I would expect 2 rows to be returned, one for 172.26.194.41 and one for 172.26.194.42.

Assuming that is the case, you are missing a row for 172.26.194.40. You can add it manually with:

lxd sql global "INSERT INTO nodes_roles(node_id, role) VALUES((SELECT id FROM nodes WHERE address = '172.26.194.40:8443'), 0)"

and after that you should be back to normal.

geodb27 · June 3, 2020, 8:54am

I’m so sorry…
The command you gave returns the exact expected output AFTER all three daemons are ran !
Here is what I get :

lxd sql global “SELECT * FROM nodes; SELECT * FROM nodes_roles”
=> Query 0:

±—±----------±------------±-------------------±-------±---------------±------------------------------------±--------±-----+
| id | name | description | address | schema | api_extensions | heartbeat | pending | arch |
±—±----------±------------±-------------------±-------±---------------±------------------------------------±--------±-----+
| 1 | vm-lxd1-1 | | 172.26.194.40:8443 | 28 | 189 | 2020-06-03T10:50:22.47597775+02:00 | 0 | 2 |
| 2 | vm-lxd1-2 | | 172.26.194.41:8443 | 28 | 189 | 2020-06-03T10:50:22.476973064+02:00 | 0 | 2 |
| 3 | vm-lxd1-3 | | 172.26.194.42:8443 | 28 | 189 | 2020-06-03T10:50:22.477721488+02:00 | 0 | 2 |
±—±----------±------------±-------------------±-------±---------------±------------------------------------±--------±-----+

=> Query 1:

±--------±-----+
| node_id | role |
±--------±-----+
| 3 | 0 |
| 2 | 0 |
±--------±-----+

So, I’ll issue the command you gave and should be fine once for all !

Thank you so much !

freeekanayaka · June 3, 2020, 8:57am

Please can you paste (or mail me) the full lxd.log of all three nodes? Make sure debug mode is turned on (snap set lxd daemon.debug=true).

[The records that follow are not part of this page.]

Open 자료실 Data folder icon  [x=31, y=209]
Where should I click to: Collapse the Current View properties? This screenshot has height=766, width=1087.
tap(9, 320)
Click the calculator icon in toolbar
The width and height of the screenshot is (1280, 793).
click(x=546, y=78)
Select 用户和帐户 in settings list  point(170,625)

freeekanayaka · June 5, 2020, 8:17pm

To all users that might hit this: the issue here is very likely the one fixed by https://github.com/canonical/raft/pull/142, which will be included in LXD 4.2 and backported to 4.0.

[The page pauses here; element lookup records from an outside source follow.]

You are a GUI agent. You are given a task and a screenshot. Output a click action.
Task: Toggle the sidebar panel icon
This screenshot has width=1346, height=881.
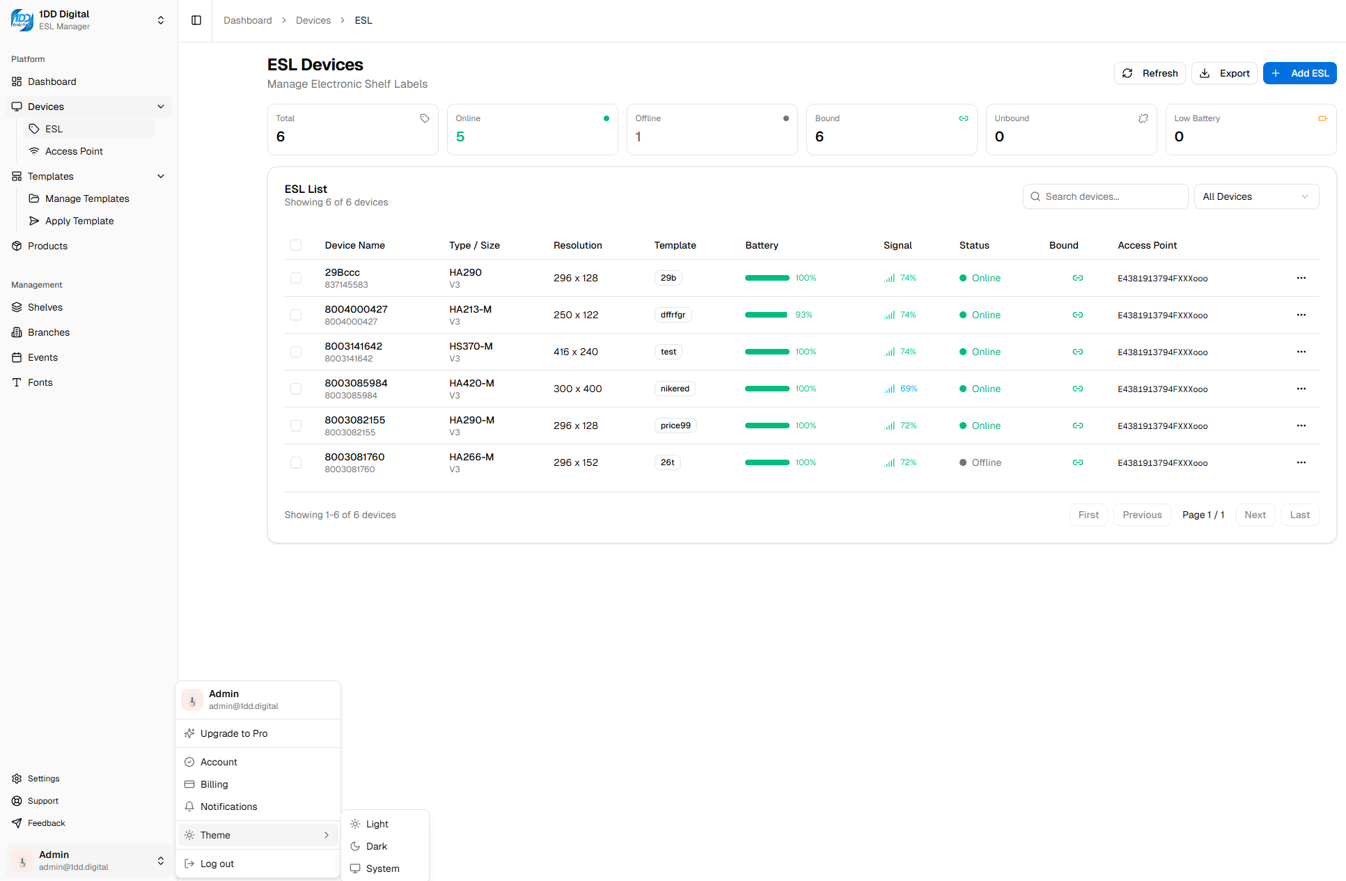point(196,20)
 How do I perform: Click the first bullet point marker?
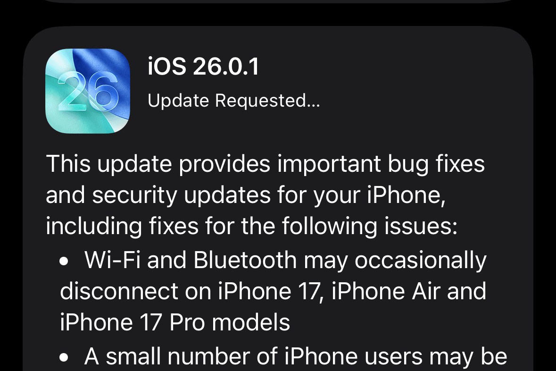tap(64, 261)
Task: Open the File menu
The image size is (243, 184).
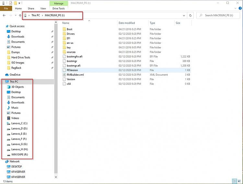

If you experience it during the upgrade, one thing you can attempt before the more heavy-weight recovery procedure described above is this:

Stop all your lxd daemons (e.g. pkill -9 lxd; systemctl stop snap.lxd.daemon; systemctl stop snap.lxd.daemon.unix.socket)
Run sqlite3 /var/snap/lxd/common/lxd/database/local.db "SELECT * FROM raft_nodes WHERE role=0"
Pick one and only one of the nodes returned by 1. and run mv /var/snap/lxd/common/lxd/database/global/metadata1 /var/snap/lxd/common/lxd/database/global/metadata2 /your/backup/dir on that node
Restart each node (e.g. systemctl start snap.lxd.daemon.unix.socket; systemctl start snap.lxd.daemon)

That should bring your cluster back.

If things are still stuck there might be a pending snap refresh that never completed, you can figure its ID out with snap changes lxd and cancel it with snap abort <ID>. Then run again snap refresh lxd.

stgraber · June 5, 2020, 10:09pm

snap refresh lxd --candidate will get you on the candidate channel with LXD 4.2 as we intend to release it on Monday.